+++ MATERIAL FOR THE TASK

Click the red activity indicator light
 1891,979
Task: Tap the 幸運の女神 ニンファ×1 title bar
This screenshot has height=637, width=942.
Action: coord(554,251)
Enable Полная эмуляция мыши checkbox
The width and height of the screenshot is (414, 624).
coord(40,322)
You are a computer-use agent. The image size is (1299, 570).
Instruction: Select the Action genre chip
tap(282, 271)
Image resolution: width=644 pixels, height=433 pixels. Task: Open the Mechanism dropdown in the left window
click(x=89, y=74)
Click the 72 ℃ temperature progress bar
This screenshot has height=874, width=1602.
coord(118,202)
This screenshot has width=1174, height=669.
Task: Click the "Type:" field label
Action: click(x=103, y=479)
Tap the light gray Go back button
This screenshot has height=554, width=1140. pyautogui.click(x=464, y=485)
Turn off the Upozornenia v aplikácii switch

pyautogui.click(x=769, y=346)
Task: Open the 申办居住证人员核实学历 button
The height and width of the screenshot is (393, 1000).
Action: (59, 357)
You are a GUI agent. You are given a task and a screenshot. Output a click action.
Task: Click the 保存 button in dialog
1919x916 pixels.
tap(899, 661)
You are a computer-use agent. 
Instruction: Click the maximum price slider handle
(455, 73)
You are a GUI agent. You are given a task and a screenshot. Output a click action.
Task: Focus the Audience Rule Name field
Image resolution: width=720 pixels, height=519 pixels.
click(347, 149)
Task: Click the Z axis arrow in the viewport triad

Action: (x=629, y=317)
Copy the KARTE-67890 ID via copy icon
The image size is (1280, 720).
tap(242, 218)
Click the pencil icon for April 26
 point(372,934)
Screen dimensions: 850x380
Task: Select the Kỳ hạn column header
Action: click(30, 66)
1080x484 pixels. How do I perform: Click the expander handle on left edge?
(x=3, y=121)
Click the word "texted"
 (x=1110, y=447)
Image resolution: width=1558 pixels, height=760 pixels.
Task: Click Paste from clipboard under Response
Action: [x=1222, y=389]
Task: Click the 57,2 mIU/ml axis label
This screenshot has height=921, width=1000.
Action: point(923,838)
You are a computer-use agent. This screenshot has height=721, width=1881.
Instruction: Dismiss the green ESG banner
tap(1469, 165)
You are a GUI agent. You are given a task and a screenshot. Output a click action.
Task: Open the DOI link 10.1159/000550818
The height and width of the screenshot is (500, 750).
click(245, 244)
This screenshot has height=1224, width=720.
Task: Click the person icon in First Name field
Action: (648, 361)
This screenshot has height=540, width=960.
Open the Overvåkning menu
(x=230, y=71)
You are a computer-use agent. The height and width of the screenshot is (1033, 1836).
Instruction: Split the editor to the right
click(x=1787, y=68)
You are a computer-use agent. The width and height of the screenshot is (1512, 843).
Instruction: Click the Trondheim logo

++++++

WHAT THE EXERCISE ASKS:
Set down each entry again, exactly as written.

SOLVED EXERCISE:
Click the red activity indicator light
 1891,979
Task: Tap the 幸運の女神 ニンファ×1 title bar
This screenshot has height=637, width=942.
Action: coord(554,251)
Enable Полная эмуляция мыши checkbox
The width and height of the screenshot is (414, 624).
coord(40,322)
You are a computer-use agent. The image size is (1299, 570).
Instruction: Select the Action genre chip
tap(282, 271)
Image resolution: width=644 pixels, height=433 pixels. Task: Open the Mechanism dropdown in the left window
click(x=89, y=74)
Click the 72 ℃ temperature progress bar
This screenshot has height=874, width=1602.
coord(118,202)
This screenshot has width=1174, height=669.
Task: Click the "Type:" field label
Action: click(x=103, y=479)
Tap the light gray Go back button
This screenshot has height=554, width=1140. pyautogui.click(x=464, y=485)
Turn off the Upozornenia v aplikácii switch

pyautogui.click(x=769, y=346)
Task: Open the 申办居住证人员核实学历 button
The height and width of the screenshot is (393, 1000).
Action: (59, 357)
You are a GUI agent. You are given a task and a screenshot. Output a click action.
Task: Click the 保存 button in dialog
1919x916 pixels.
tap(899, 661)
You are a computer-use agent. 
Instruction: Click the maximum price slider handle
(455, 73)
You are a GUI agent. You are given a task and a screenshot. Output a click action.
Task: Focus the Audience Rule Name field
Image resolution: width=720 pixels, height=519 pixels.
click(347, 149)
Task: Click the Z axis arrow in the viewport triad

Action: (x=629, y=317)
Copy the KARTE-67890 ID via copy icon
The image size is (1280, 720).
tap(242, 218)
Click the pencil icon for April 26
 point(372,934)
Screen dimensions: 850x380
Task: Select the Kỳ hạn column header
Action: click(30, 66)
1080x484 pixels. How do I perform: Click the expander handle on left edge?
(x=3, y=121)
Click the word "texted"
 (x=1110, y=447)
Image resolution: width=1558 pixels, height=760 pixels.
Task: Click Paste from clipboard under Response
Action: [x=1222, y=389]
Task: Click the 57,2 mIU/ml axis label
This screenshot has height=921, width=1000.
Action: point(923,838)
You are a computer-use agent. This screenshot has height=721, width=1881.
Instruction: Dismiss the green ESG banner
tap(1469, 165)
You are a GUI agent. You are given a task and a screenshot. Output a click action.
Task: Open the DOI link 10.1159/000550818
The height and width of the screenshot is (500, 750).
click(245, 244)
This screenshot has height=1224, width=720.
Task: Click the person icon in First Name field
Action: (648, 361)
This screenshot has height=540, width=960.
Open the Overvåkning menu
(x=230, y=71)
You are a computer-use agent. The height and width of the screenshot is (1033, 1836).
Instruction: Split the editor to the right
click(x=1787, y=68)
You are a computer-use agent. The width and height of the screenshot is (1512, 843).
Instruction: Click the Trondheim logo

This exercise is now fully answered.